Professor Jonathan Knappett

MA, MEng, PhD, CEng, MICE

Tutorial Fellow

I read Engineering at Magdalene College Cambridge, specialising in Civil Engineering and receiving an MEng degree in 2003. I then remained in Cambridge where I completed a PhD in earthquake-resistant foundation design in 2007, work which was subsequently incorporated into the book Design of Piled Foundations in Liquefiable Soils, for engineering practitioners undertaking foundation design in seismic regions.

I subsequently built my career at the University of Dundee over a period of 19 years, including seven years as Professor of Civil Engineering, adding new strands of research in the design of infrastructure for a range of challenging environments including (deep) underground, on the sea floor and even on Mars! I joined Brasenose in 2026 as a Tutorial Fellow in Engineering Science and Professor of Engineering Science at the Department of Engineering Science.  I am a Chartered Civil Engineer and Member of the Institution of Civil Engineers.

My main area of teaching is in Soil Mechanics and Geotechnical Engineering (in the later years of the MEng Engineering Science) and I have been the principal author of the widely-used text book Craig’s Soil Mechanics since the 8th Edition in 2012. I also teach in structural mechanics, materials and dynamics in the initial years of the MEng programme.

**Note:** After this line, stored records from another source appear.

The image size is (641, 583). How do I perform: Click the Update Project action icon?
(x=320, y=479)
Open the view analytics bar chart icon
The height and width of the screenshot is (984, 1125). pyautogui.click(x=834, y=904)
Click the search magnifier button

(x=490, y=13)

I work across a range of areas that can broadly be summarised as innovative design against extreme dynamic environmental actions.  This includes:

(1) Nature-based approaches for resilience against extreme weather

This work seeks to develop nature-based (e.g. vegetation) or nature-inspired (biomimetic) alternatives to conventional ground engineering approaches which are typically based on the use of concrete and/or steel. An example is the planting of vegetation to prevent landsliding in cuttings and embankments next to railway lines due to heavy rainfall (which is becoming more extreme due to Climate Change) and thereby extend the design life of the UK’s ageing infrastructure.  By directly using, or learning from, nature, a variety of benefits can be achieved in engineering design, including reduced embodied carbon, reduced cost, increased resilience to Climate Change and biodiversity enhancement.

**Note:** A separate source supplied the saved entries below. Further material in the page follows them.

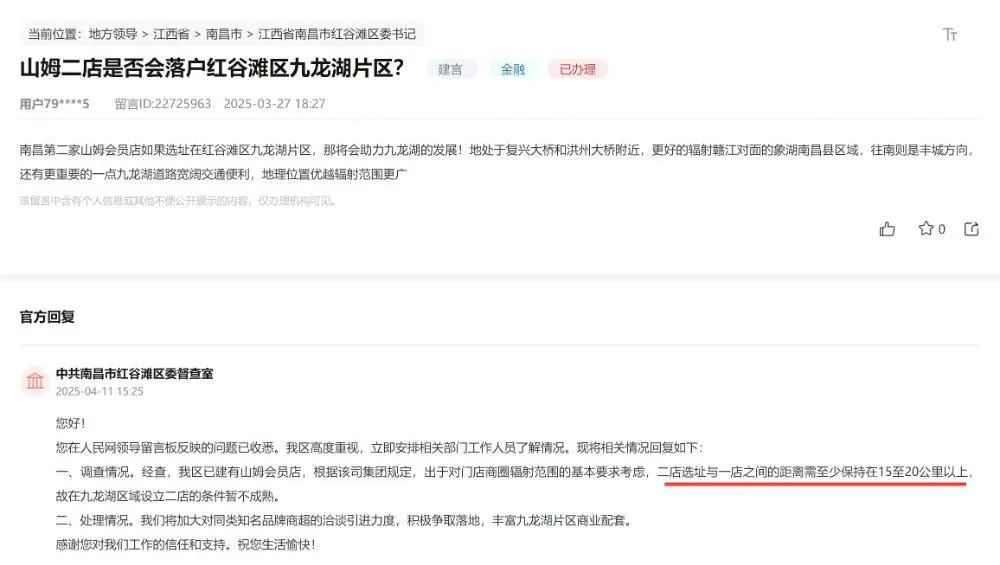Select the 建言 tag
1000x565 pixels.
pos(450,69)
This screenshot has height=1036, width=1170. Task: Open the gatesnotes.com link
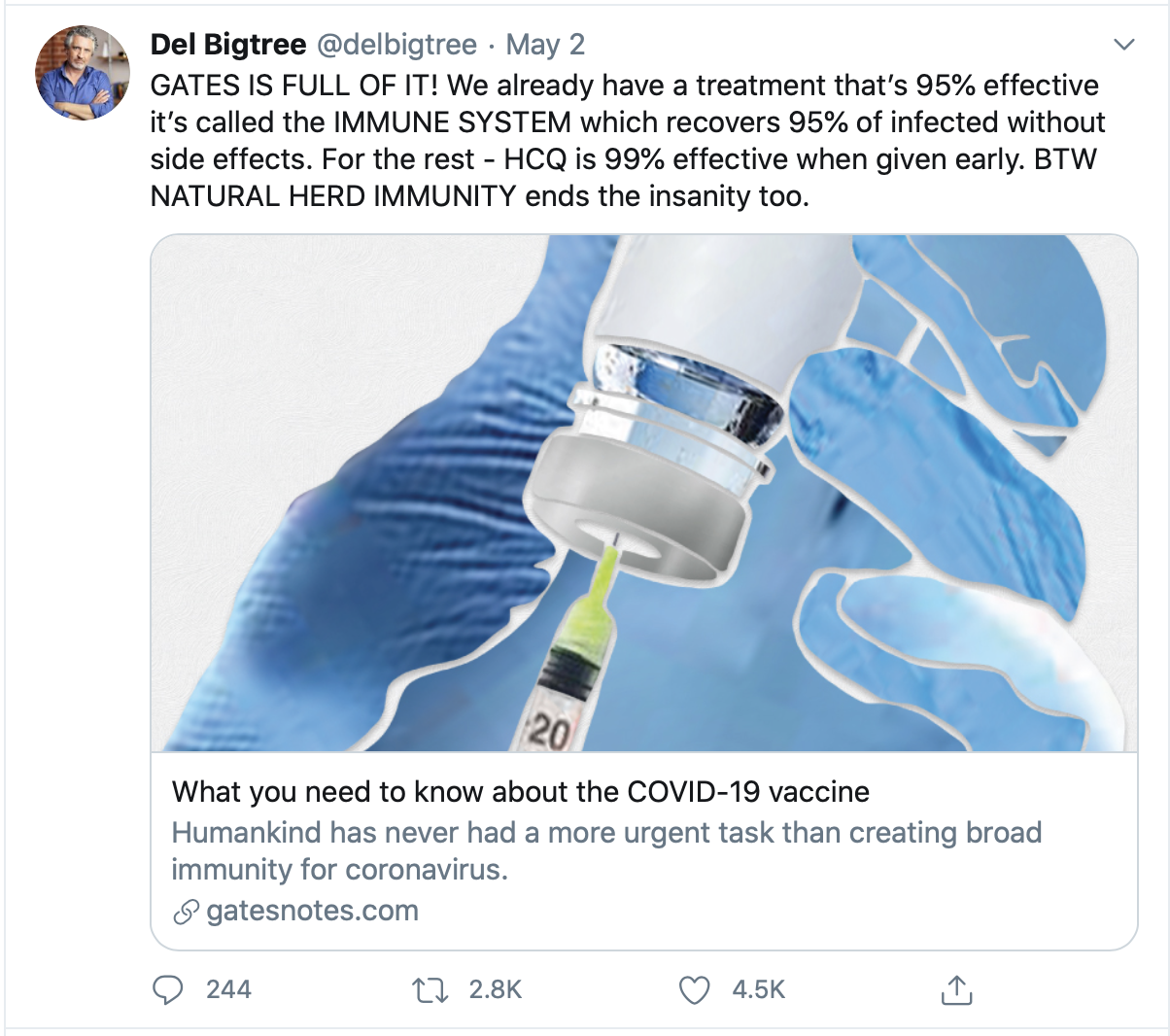312,912
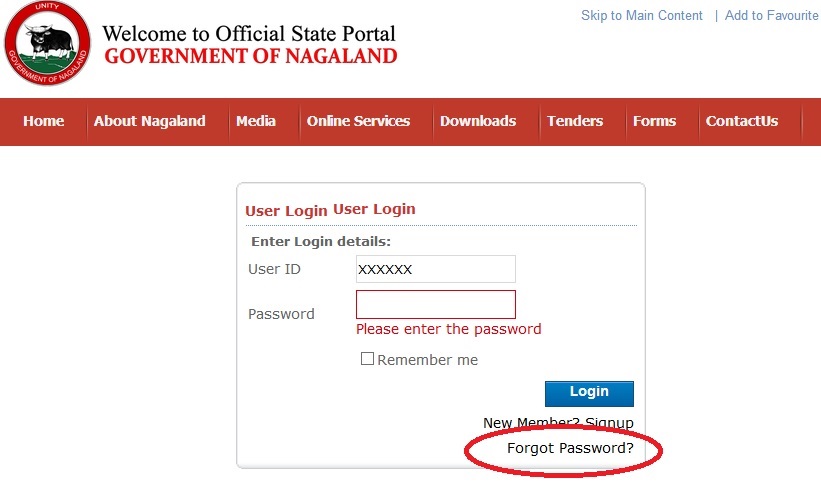
Task: Focus the User ID input field
Action: [x=435, y=269]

(2) Geotechnical Engineering supporting energy decarbonisation

In this area, my work supports the practical implementation of cleaner energy systems, through: (i) the development of innovative anchorage systems for offshore renewable energy systems (e.g. offshore wind) and methods for their practical design; and (ii) development of approaches for the robust geotechnical design of shallow geothermal energy systems (e.g. energy piles, diaphragm walls and tunnels, used with ground source heat pumps or district energy systems).

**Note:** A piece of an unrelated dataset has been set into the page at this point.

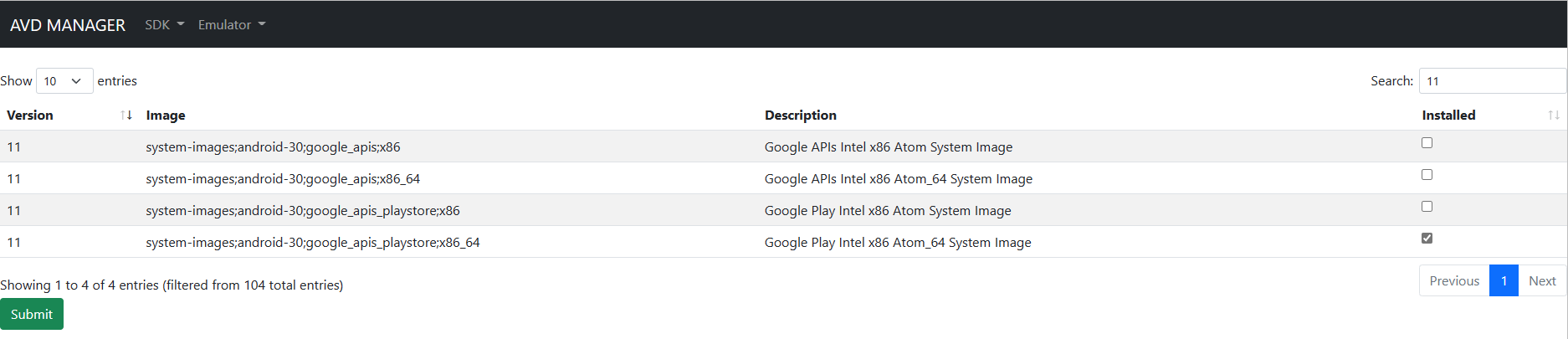Click the Installed column sort arrows icon
1568x339 pixels.
click(x=1553, y=116)
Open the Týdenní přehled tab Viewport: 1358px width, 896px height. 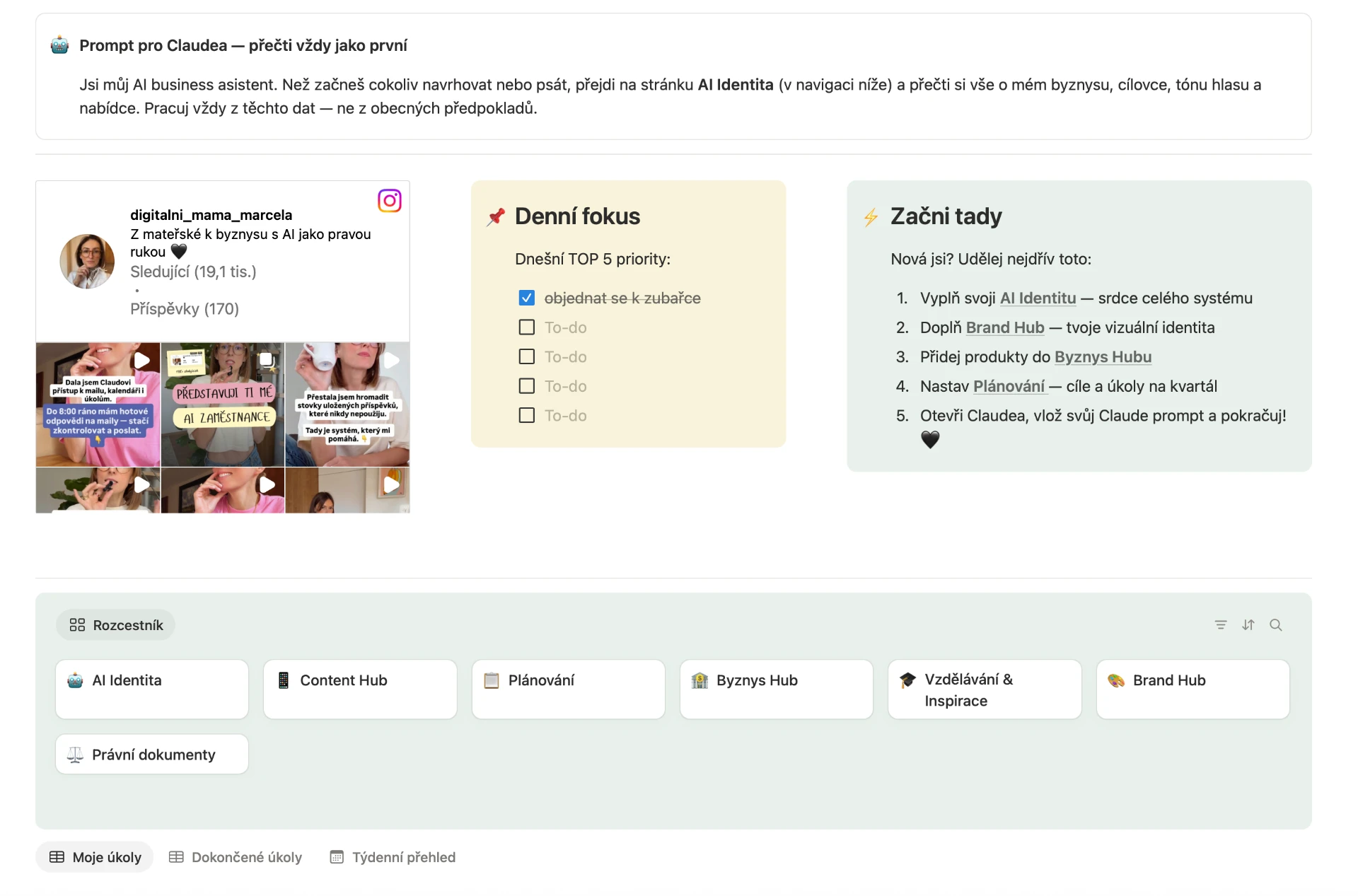pos(393,857)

(3) Safer urban areas in earthquake-prone regions

The focus of my work in this area is to understand how infrastructure systems (e.g. tunnel systems for underground urban transit systems) and building structures perform in response to earthquake over (and beyond!) their design life, particularly when they are interacting with each other in dense urban areas. This includes the development of practical multi-scale methods for considering global interaction effects over large areas on local structural performance which can also track the evolution/degradation of the system across sequences of earthquakes (e.g. the cumulative effects of pre-shocks and after-shocks).